TRAVAIL À FAIRE>
Prolongez le texte ci-dessous consacré à la musique pour passer l'hiver en reprenant après sa dernière phrase.

Musique pour passer l'hiver part.2

Blue Hawaii – Untogether
La fille de dos dans son bureau et celle qui planque sa main entre cuisses, la lève la replonge si soudainement que je sursaute, en face dans le tramway ont ce point commun de demeurer inaccessibles, me laissant là avec l’intime satisfaction du fantasmeur. Untogether, c’est ne pas être ensemble, ou être tellement avec l’autre, comme présupposé. Laiteux, ce nouvel album de cette valeur sûre néanmoins mésestimée de la scène canadienne est le plus cunnilinguial de cet hiver. Une longue caresses buccale qui réchauffe, se fait profonde, et qui grimpe les sommets des rideaux en bon alpiniste d’intérieur. J’avais un pote qui disait chant grégorien pour parler des gémissements des filles pendant les premières séances sexuelles de la fin de la puberté. L’influence Dead Can Dance y croise celle d’un R’n B de blanc-bec. L’image qui me vient à l’esprit, c’est un couple d’ados qui se sucent dans un pavillon. Ce qu’un autre pote appelait un quartier à partouze, ce qui bien qu’étant vrai est moins chou que le chant grégorien et l’amour naissant. Quand je me réveille et que tout va bien je pousse de petits cris, comme un oiseau. Je m’étire au fond du lit, et je mets le nouveau Blue Hawaii qui est mon horoscope. (CL)

PVT – Homosapien
J’écoute cet album en pensant à toi. Mon prince, ou mon tyran. C’est difficile d’écrire quelque chose de potable quand on passe derrière lui. Pourtant, il n’est pas bien sévère. Il sait percevoir l’émotion qui est en moi quand j’écoute PVT. Mon humeur change presque instantanément. Je passe de l’espoir à la peur, et de la peur à l’excitation. L’album m’intrigue, l’album me déçoit. Cold Romance se glisse dans mes pensées et je me demande si la voix de Richard Pike se marierait avec la mienne. Malgré cela, mon prince-tyran comprend tout à fait qu’à 20 ans, on ne peut pas être aussi douée que lui. La seule chose dont je ne douterais jamais à présent, c’est la sensation que j’ai entre les omoplates quand j’écoute Homosapien. Ca fait du bien dans l’échine et ca fait un peu mal dans les intestins. Ce côté bestial, primitif est réel, les sensations réelles ça monte à la tête. Néanmoins, il manque un truc dans cet album, que seul le mot « célibat » pourra comprendre. (AS)

DONNÉES FOURNIES>
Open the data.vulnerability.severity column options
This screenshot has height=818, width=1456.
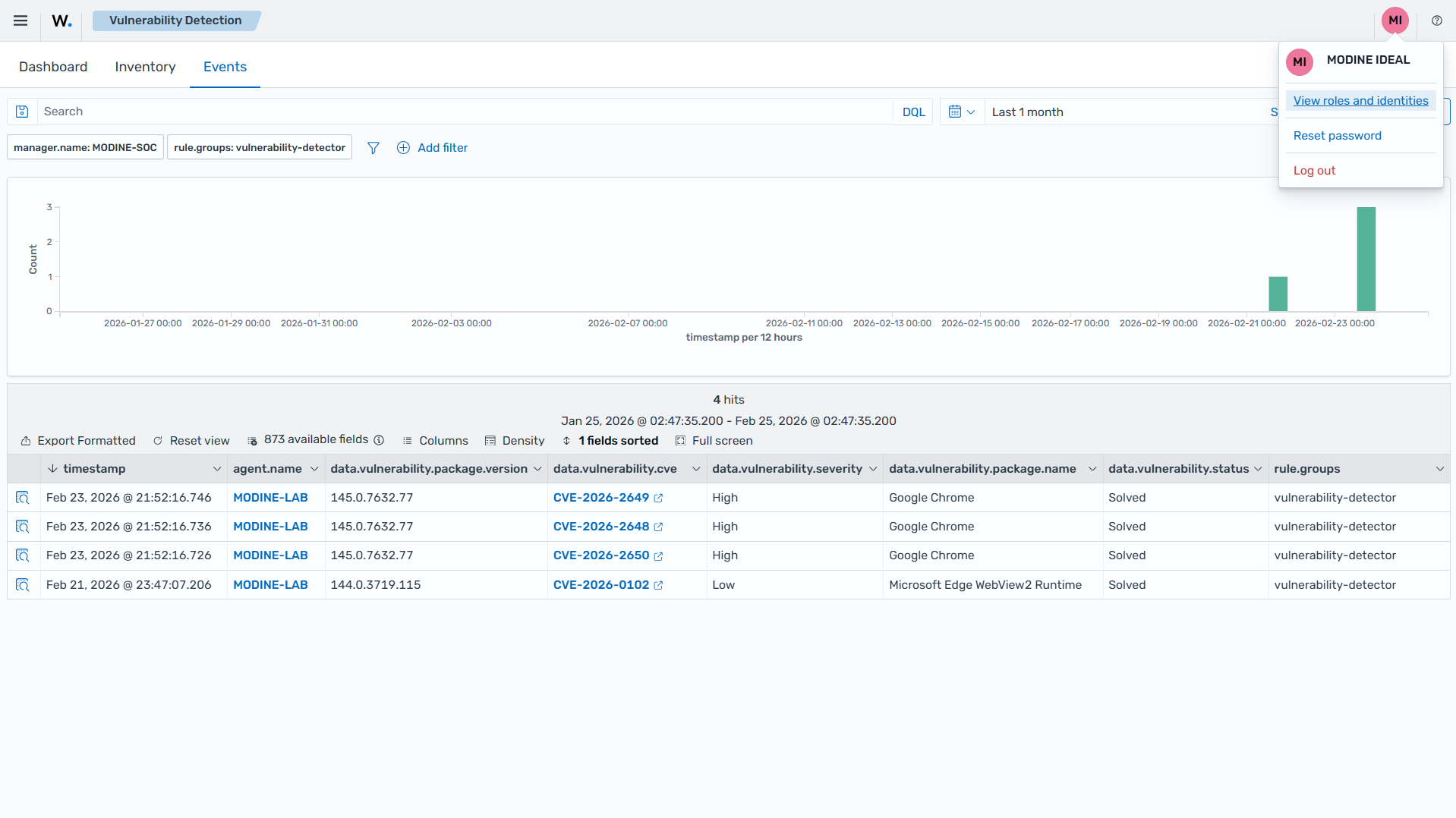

RÉPONSE>
Esben & The Witch - Wash The Sins Not Only The Face
Les pêchés sont-ils ces petits prisonniers de mes yeux qu’une fois sur trois je n’arrive pas à ôter en passant de l’eau sur mon visage à 11h36 ? Esben & The Witch participent au sentiment de culpabilité que procure l’excès de rêves érotiques quand, sortant de ma chambre, deux larmes me coulent sur les joues. On dit que la mode est à l’ésotérisme, cette espèce de foi nouvelle, finalement athéiste, et dotée d’un nombre providentiel de prophètes souvent aussi chéper et dark qu’une bande de grunges dans un monastère. Tout pour me plaire ! Une brune aux cheveux longs, raie au centre. Je me croirais de retour à l’ère où mes amis me donnaient leur bénédiction pour aller baiser. J’ai l’impression que c’était hier ; cette abondance de rythme fait de ma vie un capharnaüm. Je me souviens quand j’ai appris ce mot en élémentaire. C’est pas anodin. J’avais une coupe de cheveux sympa, illogique mais bon en calcul rapide, et je savais ce que boulodrome voulait dire alors que je n’en avais jamais vu. La naissance d’une religion qui occulte l’amour tellement obsédée qu’elle est par les fantômes et la réverbération. Dans ce capharnaüm, tous ces instants passés à écouter le disque d’Esben & The Witch, ça revenait à changer le soda en eau fraîche. Et le divan en bain moussant. (CL)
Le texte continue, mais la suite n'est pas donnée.